Correction appended – Tue, Sep 27
On September 16, Paws ‘R’ Us Kennel, a rural dog breeding facility located in Quebec’s Clarendon Township, about 90km outside of Gatineau, was found to be in violation of the Quebec Animal Welfare Act (QAWA). That weekend, employees and volunteers from the Humane Society International (HSI) and Le ministère de l’Agriculture, des Pêcheries et de l’Alimentation du Québec (MAPAQ) removed over 500 dogs from the facility.
Rebecca Aldworth, director of HSI, spoke with The Daily concerning the conditions at the rural Quebec kennel, where over 40 breeds of dogs were found.
“I have participated in removals before, and I can say that this was the largest breeding facility I have encountered, where the most basic needs of these animals were not being met,” she said.
The Quebec Animal Health Protection Act, known as P-42, states that, “Safety and welfare of an animal is jeopardized where [it] has no access to drinking water or food in quantity and quality compatible with the biological requirements of its kind.”
The bill also states that fines for an owner or custodian of an animal whose treatment violates the conditions regarding the safety and well being of animals or the facilities in which they live, range from $400 to $3,600.
According to Aldworth, an inspection on early Friday morning was “warrant for immediate removal.” Videos posted online by HSI show the condition of the dogs as they were being evacuated from the kennel.
The owner of the operation, Charlene Labombard, insisted that there was no wrongdoing on her part. According to the Ottawa Sun, Lambobard said that the seizure was part of an ongoing campaign by a former customer to slander her.
In a 2009 ruling by the Superior Court of Justice in Ontario, a former customer of Paws ‘R’ Us, Lorie Gordon, was forced to pay $14,000 in reparations for slandering Labombard’s business.
Gordon owned two dogs born at Paws ‘R’ Us: one was euthanized after being diagnosed with hip dysplasia – which can be easily bred out with genetic testing, a common practice with most breeders – and one which had mange, a skin disease.

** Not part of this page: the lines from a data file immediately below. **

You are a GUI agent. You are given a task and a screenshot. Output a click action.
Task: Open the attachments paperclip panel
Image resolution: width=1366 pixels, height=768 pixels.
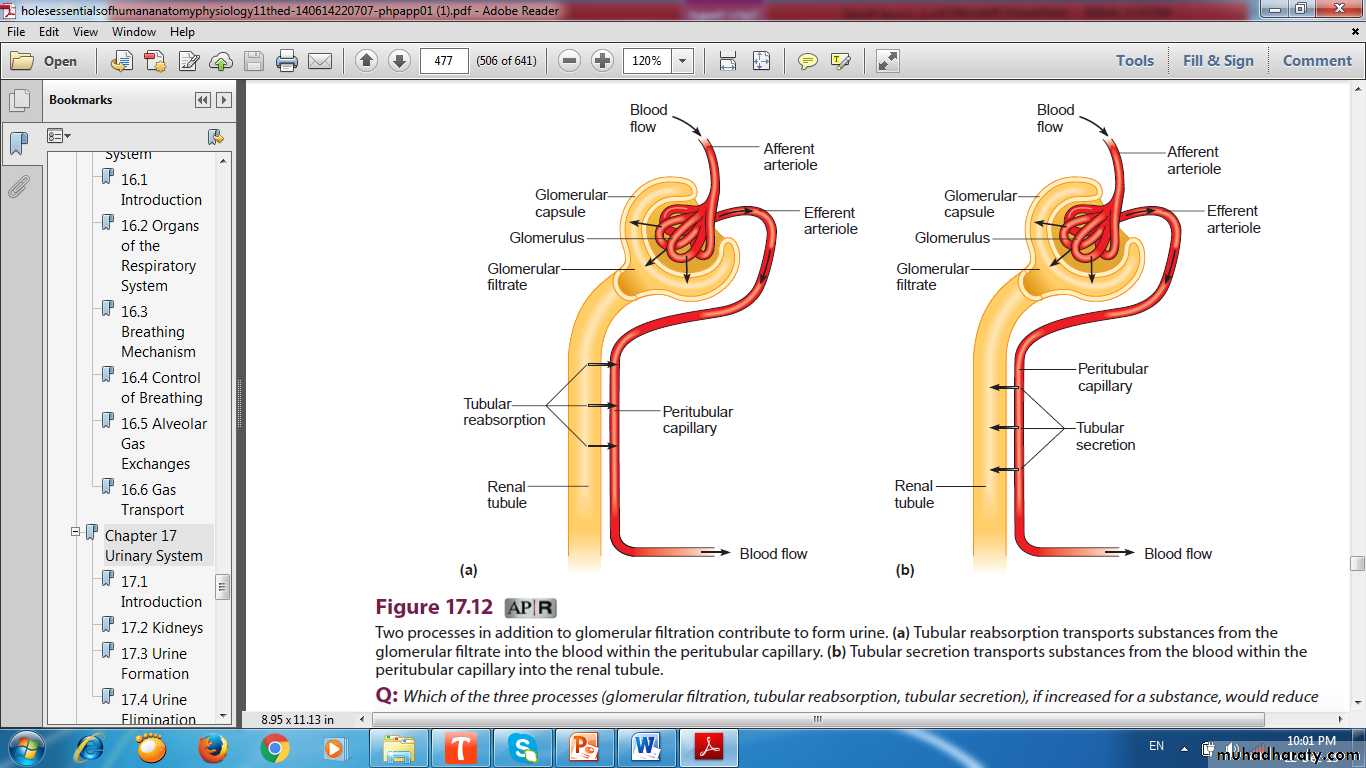click(18, 186)
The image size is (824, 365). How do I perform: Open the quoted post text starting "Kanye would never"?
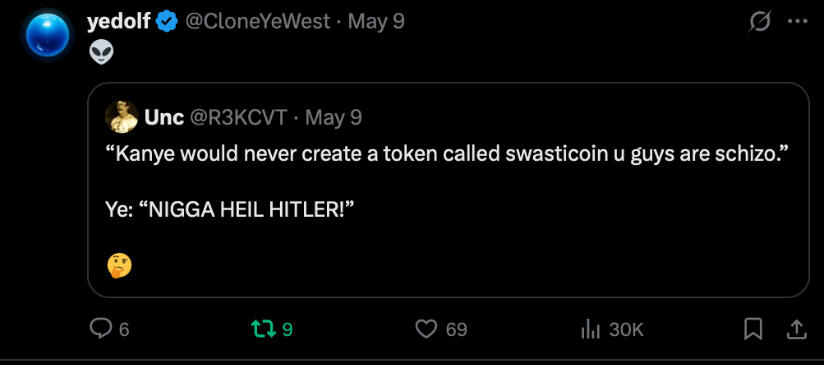click(447, 155)
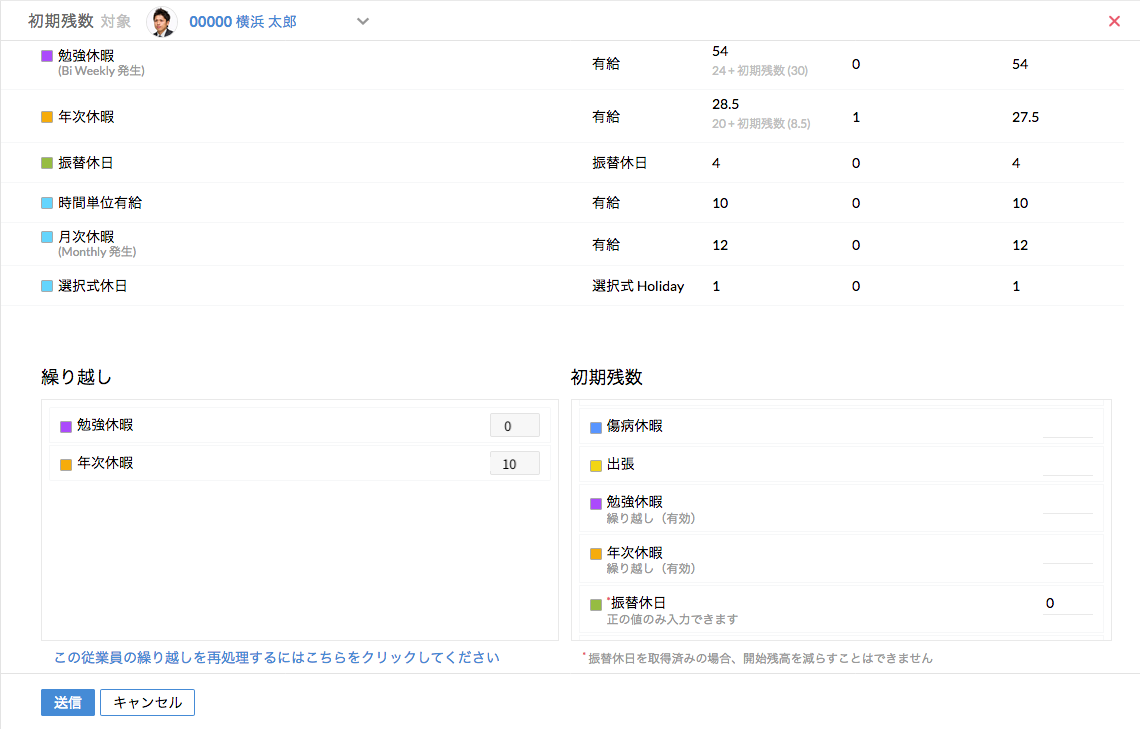This screenshot has width=1140, height=729.
Task: Click the blue swatch beside 選択式休日
Action: pos(47,286)
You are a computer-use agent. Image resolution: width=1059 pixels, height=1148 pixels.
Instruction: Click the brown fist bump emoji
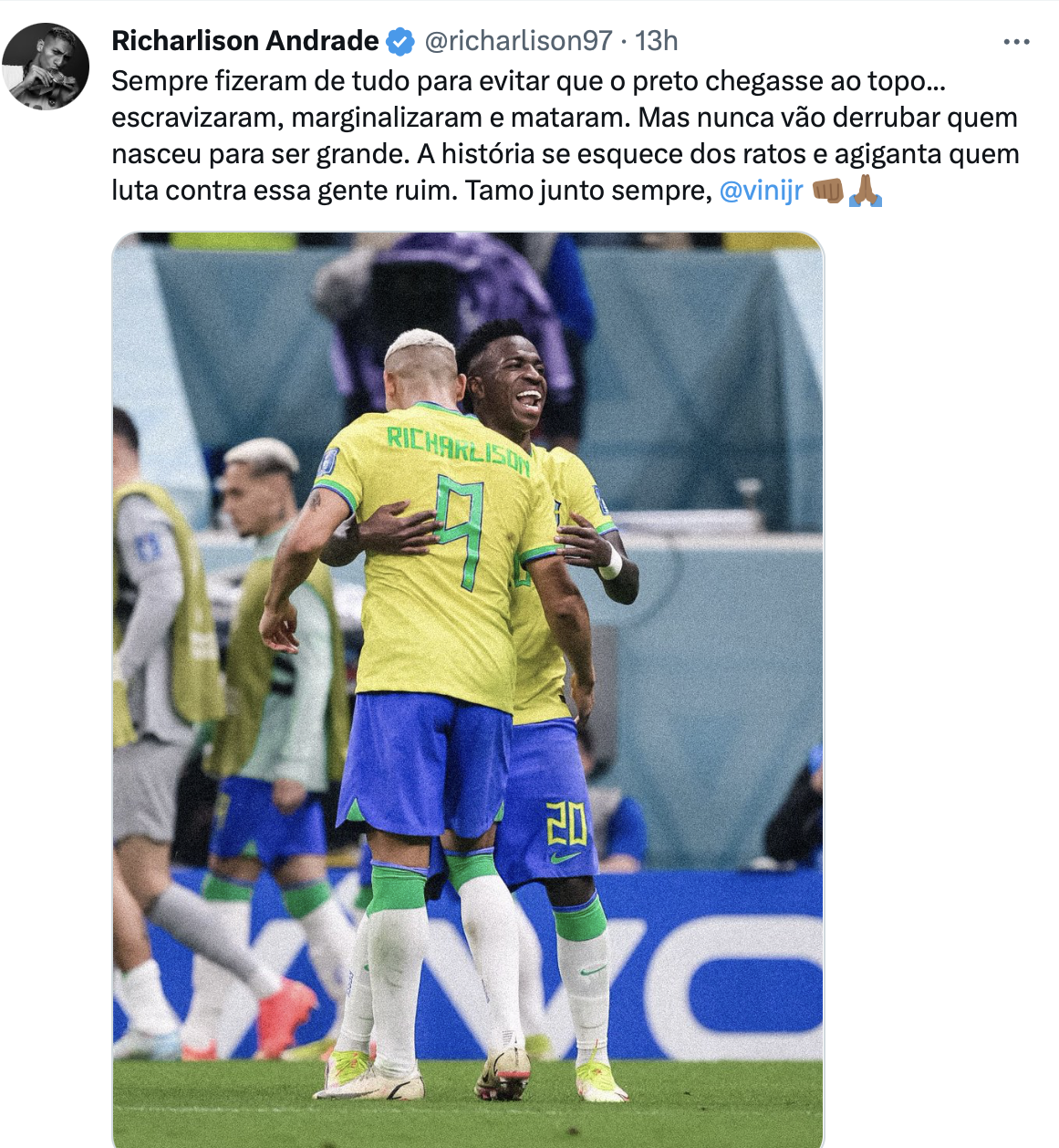tap(827, 191)
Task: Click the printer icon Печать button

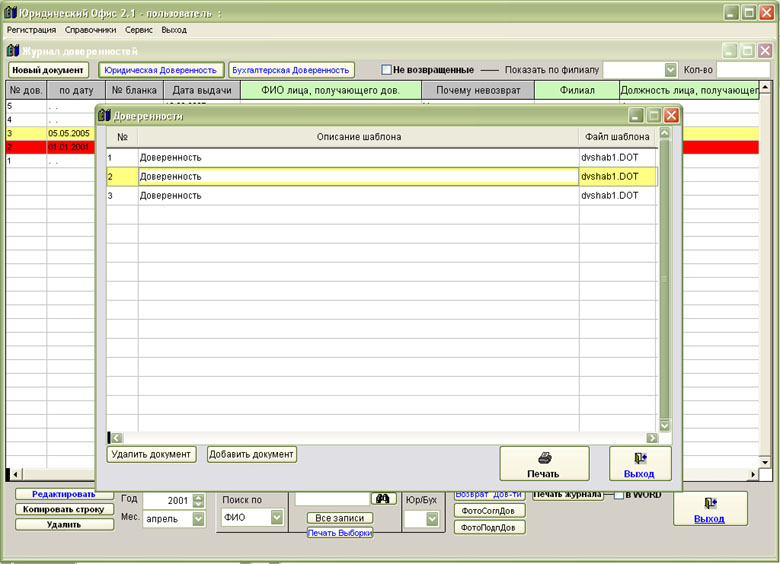Action: tap(544, 464)
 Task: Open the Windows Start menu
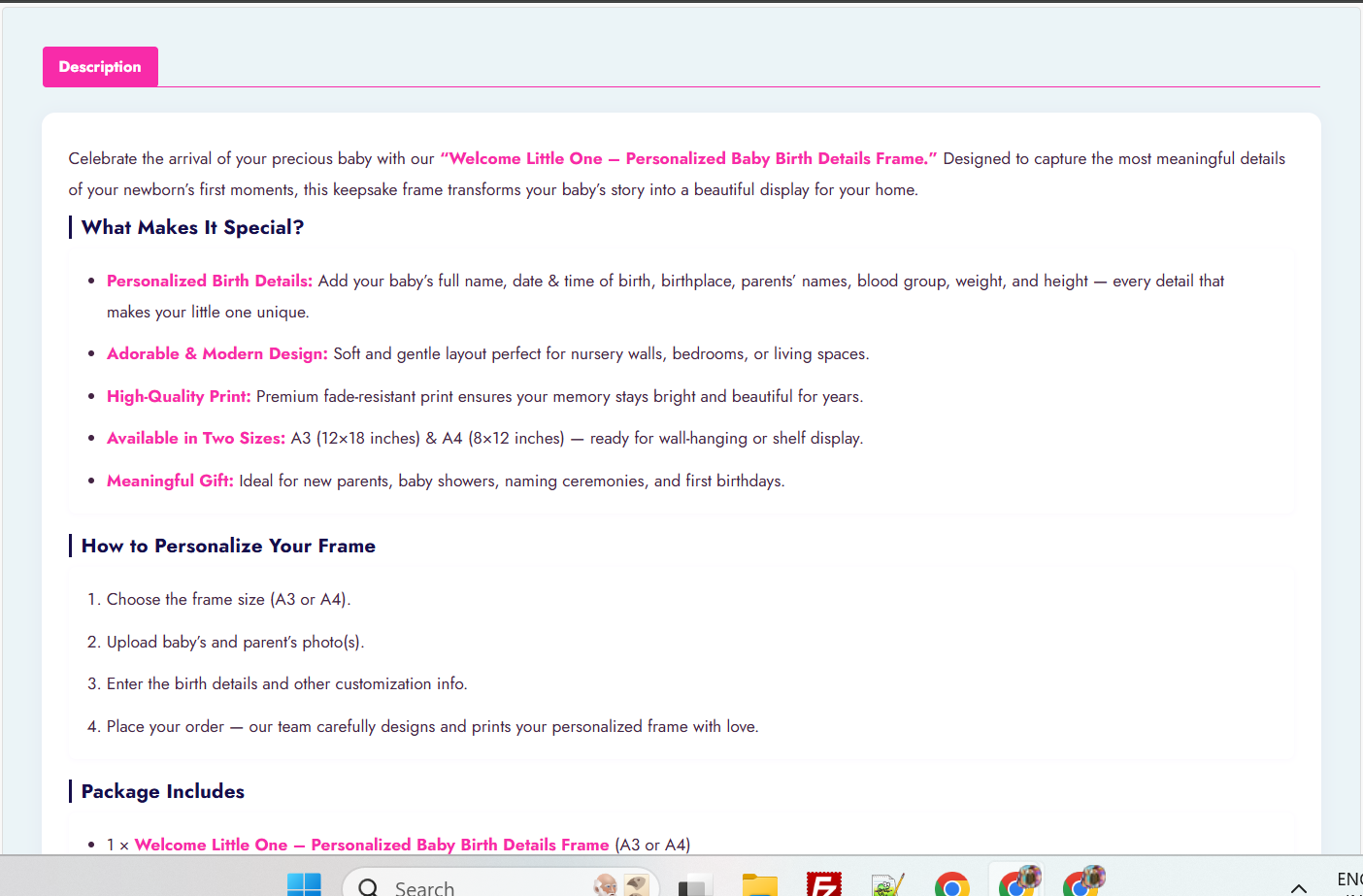[x=304, y=884]
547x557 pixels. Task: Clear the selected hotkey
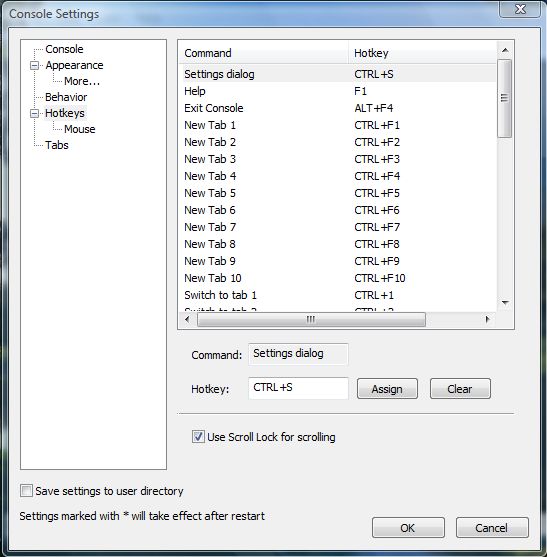pos(460,389)
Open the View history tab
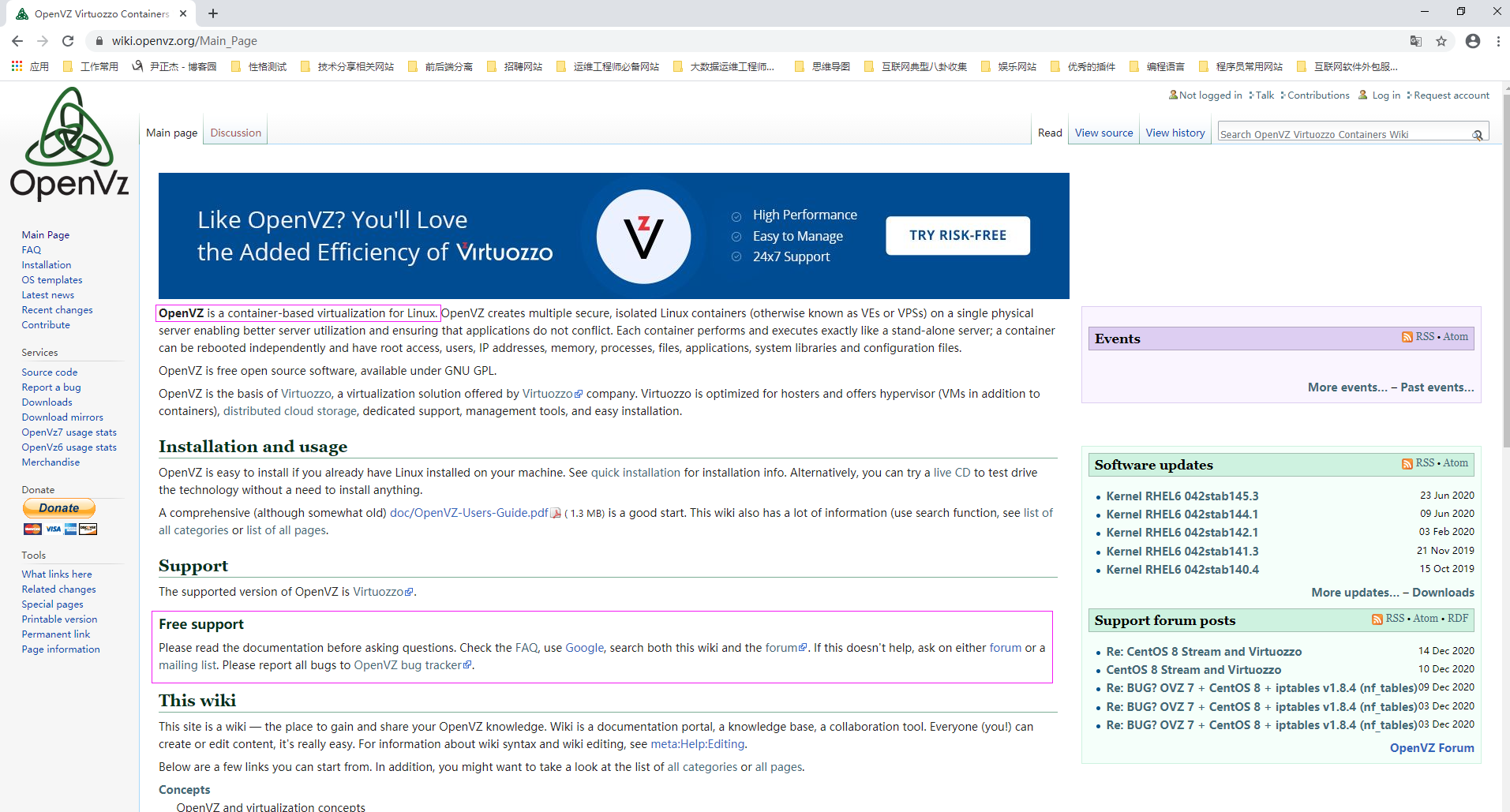Viewport: 1510px width, 812px height. 1175,133
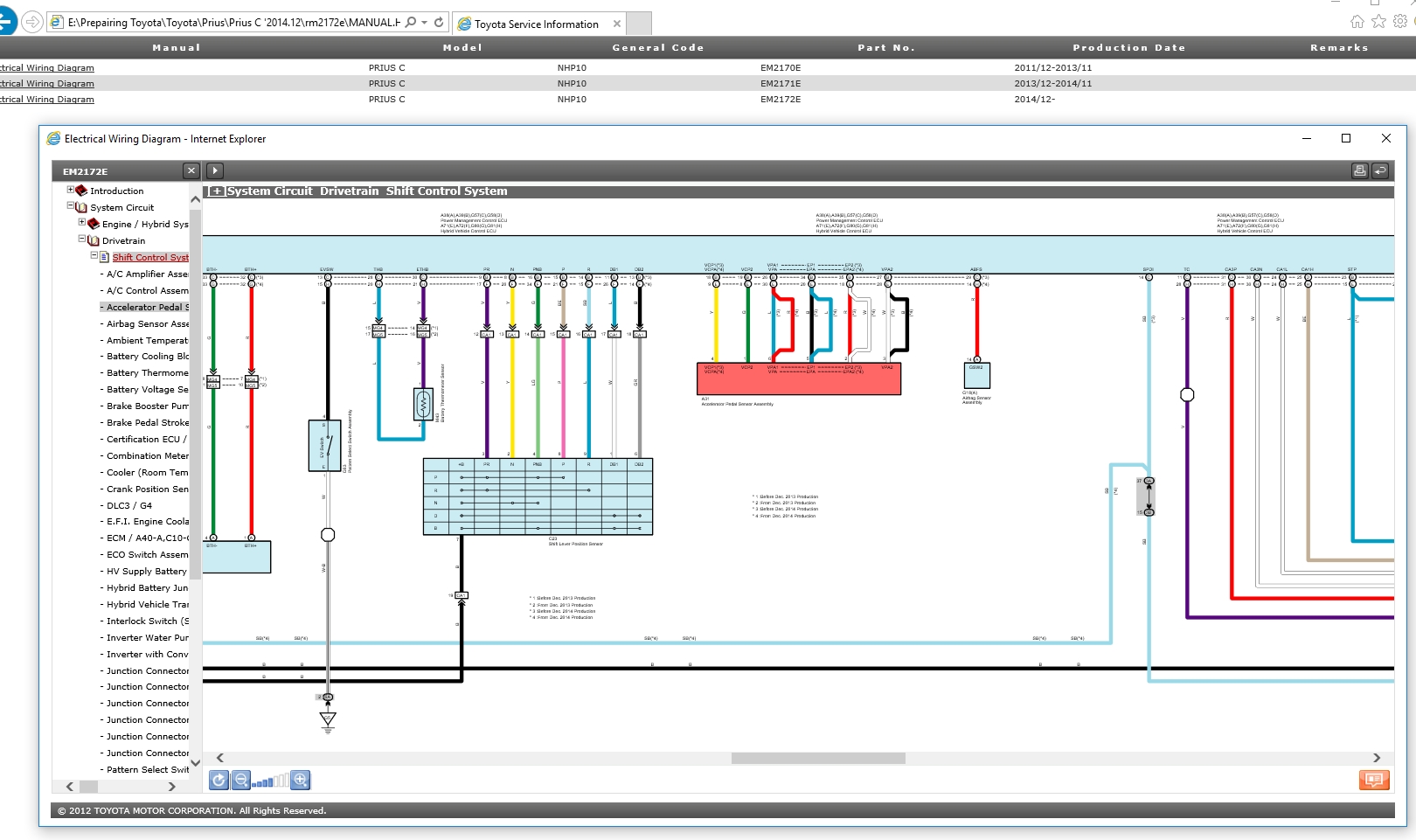Reset the diagram view with refresh icon
The image size is (1416, 840).
(219, 780)
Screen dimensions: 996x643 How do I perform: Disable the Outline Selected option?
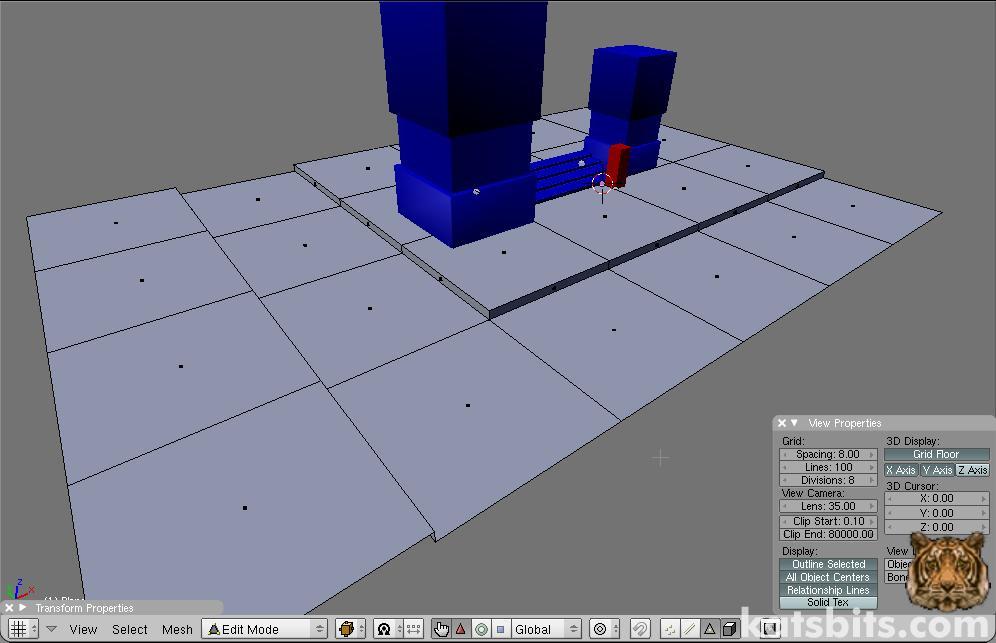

The crux of the case was Gordon’s online description of the business being a puppy mill. The judge used the Pet Industry Joint Advisory Council of Canada (PIJAC) definition of a puppy mill to deem Gordon’s description slanderous.
PIJAC defines a puppy mill as “a high volume, sub-standard dog breeding operation, which sells purebred or mixed breed dogs to unsuspecting buyers.” The definition continues to list common characteristics of a puppy mill, including the failure to provide socialization, safe housing, maintained sanitary facilities, veterinary care, and husbandry.
During the evacuation, Labombard spoke to reporters, stating, “I just wanted to breed dogs so that they could go to families and be loved… I am losing my livelihood and I’m very upset.”
The intervention is the latest incident that adds to Quebec’s poor animal rights record. Quebec was called “the best province to be an animal abuser” in a report released by the U.S. Animal Legal Defense Fund earlier this year.
The evacuation has sparked calls for reformation to P-42.
“HSI has been working with the Quebec government on new legislation that will be coming out in [the next few] days that will help shut down some of the worst offenders,” Aldworth said.
Higher fines and jail sentences for offenders were among changes that Aldworth felt could be effective.
HSI is also calling for people to stop buying dogs and cats at pet stores, especially ones who do not actively trace the origin of the pets they sell.
Aldworth said that the onus is on pet owners to be aware of where their dog is coming from. “People don’t really know what they’re buying. They see a cute little puppy in the window and have no idea where that dog comes from.”
Katherine Macdonald, an employee at the Montreal Society for the Prevention of Cruelty to Animals (SPCA) and the president of McGill’s Animal Liberties Club, tied the weekend seizure to a lack of public awareness.
In an email to The Daily, Macdonald wrote, “The closure of Paws ‘R’ Us is yet another example of the overpopulation problem, especially in Quebec…there aren’t enough inspectors to cover all of Quebec, making the probability of a puppy mill being discovered slim.”
Due to an editorial error, in the printed version of this article (News, pg. 7, Sep 26) inaccurate information is given regarding the nature of the basic needs of animals not being met in the breeding facility. The Daily regrets the error.